Absolutely. This is basically a UX/tooling problem: frontends should surface the era-effective commission (what was actually applied in recent eras), not just a mutable “current commission”.

More broadly, we should invest in better off-chain tooling so building correct staking UIs is straightforward. One of the goals of the PAPI staking optimizer was exactly to demonstrate how the PAPI Staking SDK can be used to build sound staking interfaces.

I’d strongly recommend not adding on-chain rate limiting here.

Nominators must be educated so that they understand that they are expected to actively maintain their nominations.
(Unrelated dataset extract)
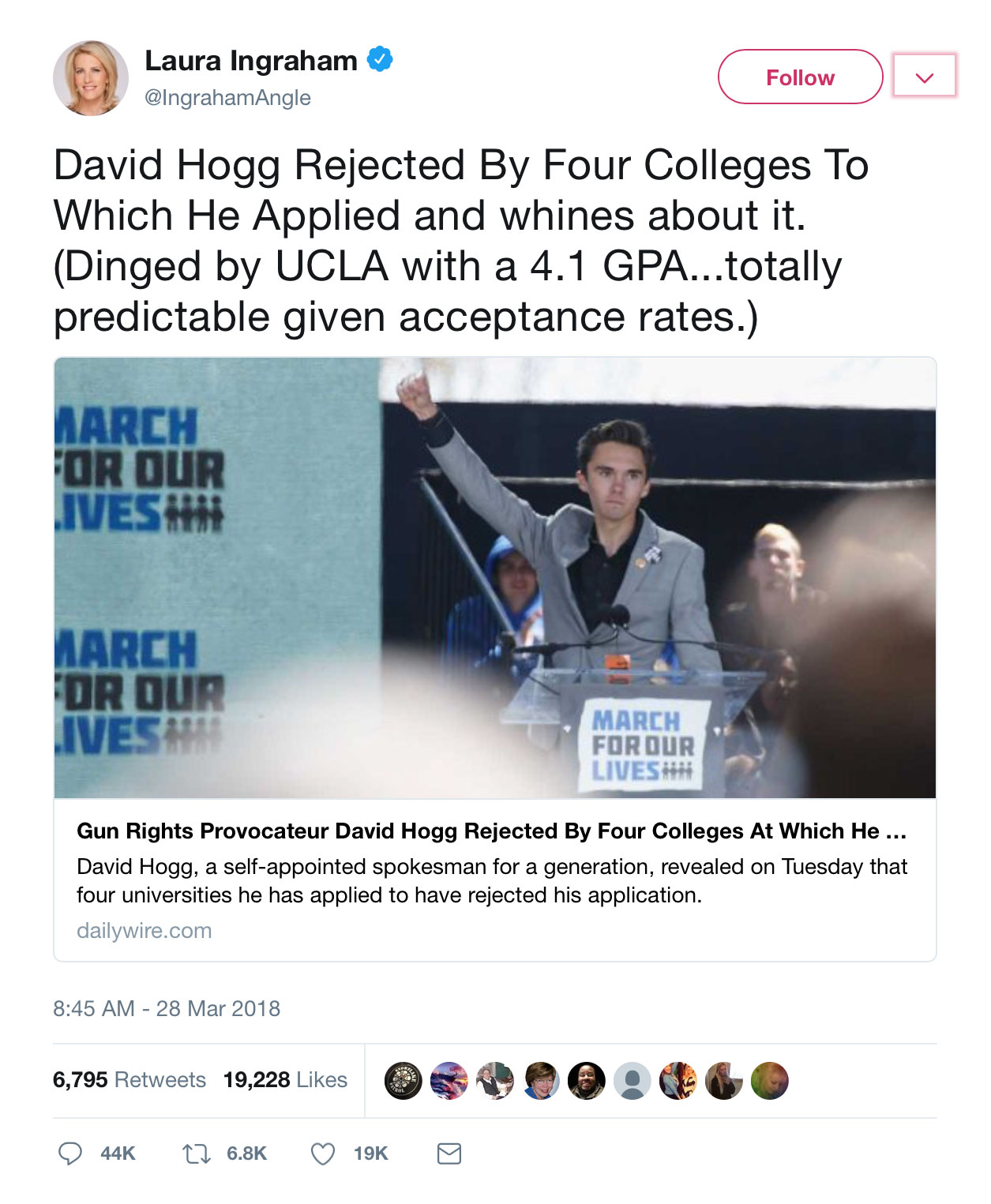Image resolution: width=991 pixels, height=1204 pixels.
Task: Open the Gun Rights Provocateur article headline
Action: pyautogui.click(x=491, y=831)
A rate limit is a stopgap that feels like it solves the issue, but in practice it mostly shifts behavior to the edges:

  • validators can still flip right at the boundary of the allowed window,
  • they can keep a low commission for weeks/months, then switch to 100% the moment it’s allowed,
  • and it adds extra on-chain constraints/complexity for something that is better solved by transparent information.

The clean solution is: better UIs + better education. If nominators can easily see “what this validator actually charged in recent eras” (and how that impacted yield), then this whole class of behavior becomes self-correcting through market dynamics, without complicating the staking pallet.

I’m very much against any solution that reenforces the wrong perception that nominators are not supposed to keep taps on their nominations.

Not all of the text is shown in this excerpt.